I will greatly appreciate help in understanding the puzzling wild variation in the execution time of small test/benchmark program, as explained below. (1) The nature of the benchmark/test program: A floating point arithmetic intensive atmospheric chemistry modeling task. It used to take, in a consistent manner, around 2m 37s on my machine when it was running under SuSe 9.1 Pro. When I run the benchmark program, I shut-off all other programs. Thus, during its run, it is the only active program. THe rest are belonging to root are sleeping.
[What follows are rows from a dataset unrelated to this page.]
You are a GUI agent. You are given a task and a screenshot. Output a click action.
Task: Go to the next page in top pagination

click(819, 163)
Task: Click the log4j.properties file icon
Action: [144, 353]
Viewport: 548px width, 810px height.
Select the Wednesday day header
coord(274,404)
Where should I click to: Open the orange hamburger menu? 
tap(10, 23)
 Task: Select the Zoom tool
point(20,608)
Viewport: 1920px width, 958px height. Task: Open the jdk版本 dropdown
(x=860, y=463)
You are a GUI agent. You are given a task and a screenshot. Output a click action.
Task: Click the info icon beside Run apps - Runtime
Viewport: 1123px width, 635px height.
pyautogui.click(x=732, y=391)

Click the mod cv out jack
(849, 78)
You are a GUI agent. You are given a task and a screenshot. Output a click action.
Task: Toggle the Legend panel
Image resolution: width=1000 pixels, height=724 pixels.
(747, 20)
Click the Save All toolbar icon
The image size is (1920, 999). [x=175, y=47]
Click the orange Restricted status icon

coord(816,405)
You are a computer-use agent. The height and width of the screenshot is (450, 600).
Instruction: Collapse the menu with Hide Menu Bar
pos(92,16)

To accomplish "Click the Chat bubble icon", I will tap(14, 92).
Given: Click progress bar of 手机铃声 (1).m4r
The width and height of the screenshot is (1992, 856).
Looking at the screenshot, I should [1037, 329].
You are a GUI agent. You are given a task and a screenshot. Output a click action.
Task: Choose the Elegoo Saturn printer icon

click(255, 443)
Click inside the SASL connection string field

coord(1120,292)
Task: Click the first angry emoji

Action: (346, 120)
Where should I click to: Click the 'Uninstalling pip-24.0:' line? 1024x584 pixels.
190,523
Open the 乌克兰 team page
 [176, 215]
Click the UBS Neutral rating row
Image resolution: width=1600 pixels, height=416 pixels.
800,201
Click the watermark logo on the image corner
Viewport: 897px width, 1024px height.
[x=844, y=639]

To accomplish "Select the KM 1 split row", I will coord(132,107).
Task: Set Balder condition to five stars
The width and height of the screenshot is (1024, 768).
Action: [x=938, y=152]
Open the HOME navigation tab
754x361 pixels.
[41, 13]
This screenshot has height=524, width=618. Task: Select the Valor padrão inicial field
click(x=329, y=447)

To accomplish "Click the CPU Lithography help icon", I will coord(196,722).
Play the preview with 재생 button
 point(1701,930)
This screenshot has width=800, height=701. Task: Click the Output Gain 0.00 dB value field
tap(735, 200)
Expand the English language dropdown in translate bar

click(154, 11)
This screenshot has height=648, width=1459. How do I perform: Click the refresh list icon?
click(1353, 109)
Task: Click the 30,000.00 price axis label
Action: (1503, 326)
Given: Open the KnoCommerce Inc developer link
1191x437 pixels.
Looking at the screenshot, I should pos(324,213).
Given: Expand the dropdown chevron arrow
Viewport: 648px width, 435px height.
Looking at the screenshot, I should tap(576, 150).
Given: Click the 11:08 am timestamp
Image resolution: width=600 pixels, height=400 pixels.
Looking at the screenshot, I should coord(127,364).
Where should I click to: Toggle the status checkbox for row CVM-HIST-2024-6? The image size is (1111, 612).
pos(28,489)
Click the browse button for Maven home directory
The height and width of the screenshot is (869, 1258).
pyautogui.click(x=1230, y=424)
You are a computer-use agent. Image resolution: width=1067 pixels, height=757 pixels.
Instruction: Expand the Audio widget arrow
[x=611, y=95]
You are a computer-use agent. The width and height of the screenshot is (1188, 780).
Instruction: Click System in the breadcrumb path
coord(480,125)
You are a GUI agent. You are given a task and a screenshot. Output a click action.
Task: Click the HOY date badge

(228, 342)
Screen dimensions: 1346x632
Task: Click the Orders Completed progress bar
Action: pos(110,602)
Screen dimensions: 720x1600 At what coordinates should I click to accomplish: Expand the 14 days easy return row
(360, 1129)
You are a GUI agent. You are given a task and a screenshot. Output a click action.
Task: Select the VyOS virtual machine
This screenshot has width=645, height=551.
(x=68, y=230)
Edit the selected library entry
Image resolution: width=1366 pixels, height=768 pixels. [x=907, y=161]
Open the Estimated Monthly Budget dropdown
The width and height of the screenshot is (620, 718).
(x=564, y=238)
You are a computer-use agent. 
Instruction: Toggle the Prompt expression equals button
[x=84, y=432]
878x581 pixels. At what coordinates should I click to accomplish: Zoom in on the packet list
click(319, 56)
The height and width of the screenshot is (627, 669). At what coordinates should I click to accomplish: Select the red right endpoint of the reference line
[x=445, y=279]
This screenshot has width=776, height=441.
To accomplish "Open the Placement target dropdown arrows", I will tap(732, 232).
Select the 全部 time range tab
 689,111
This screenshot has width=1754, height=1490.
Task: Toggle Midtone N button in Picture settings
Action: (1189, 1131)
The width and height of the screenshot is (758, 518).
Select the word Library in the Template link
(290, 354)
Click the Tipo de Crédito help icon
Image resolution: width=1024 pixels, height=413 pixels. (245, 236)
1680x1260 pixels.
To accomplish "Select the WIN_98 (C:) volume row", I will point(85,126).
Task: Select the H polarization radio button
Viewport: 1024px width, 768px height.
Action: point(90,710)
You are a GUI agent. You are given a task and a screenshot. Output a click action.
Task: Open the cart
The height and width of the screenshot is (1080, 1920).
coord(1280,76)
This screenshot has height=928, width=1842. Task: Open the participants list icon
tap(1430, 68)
There is no other user. (2) The machine: Dual Opteron 250 with 4 GB of PC3200 (DDR) memory in 4 dimms that fill two dimms on cpu0 and two dimms on cpu1 installed in Tyan Thunder K8 system board that has American MegaTrend AMIBIOS V2-04. It now runs under SuSE 9.3 Pro and the Linux version 2.6.11.4-21.7-smp (geeko@buildhost) (gcc version 3.3.5 20050117 (prerelease) (SUSE Linux)) #1 SMP Thu Jun 2 14:23:14 UTC 2005 (3) Background of the problem: After only 4 months of the delivery of the machine by the vendor, the mother board failed. The machine was sent to the vendor. He then replaced the mother board with a new one and installed SuSE 9.3 Pro to bring the machine up-to-date with the Linux version 2.6.11.4-21.7-smp (geeko@buildhost) (gcc version 3.3.5 20050117 (prerelease) (SUSE Linux)) #1 SMP Thu Jun 2 14:23:14 UTC 2005 (4) The problem: After the repair and upgrade to 9.3 Pro, the execution times of the same test/benchmark program varies widely between run to run. It is never consistent. It varies from 2m 37s to more than 6m. A pattern is seen in the variation. Usually, the longest execution time is when the machine is started after remaining shut-off for a few hours. The shortest execution time is obtained after the machine has been constantly on for abot 7 to 10 hours. (5) My puzzle: While a computer is well known to be reproducible, the wild variation by a factor of almost 3 in the execution is very disturbing. What could be the cause? Does it mean that some vital component involved in execution of the numerical modeling (RAM memory or the memory on the CPUs) are loose or erratic and may be about to go bad? I am just puzzled. Any clue from you all will be really very very much appreciated. -- Best regards. Sheo (Sheo S. Prasad) Creative Research Enterprises 6354 Camino del Lago Pleasanton, CA 94566, USA Voice Phone: (+1) 925 426-9341 Fax Phone: (+1) 925 426-9417 e-mail: ssp@CreativeResearch.org

Sheo Shanker Prasad wrote:
I will greatly appreciate help in understanding the puzzling wild variation in the execution time of small test/benchmark program, as explained below.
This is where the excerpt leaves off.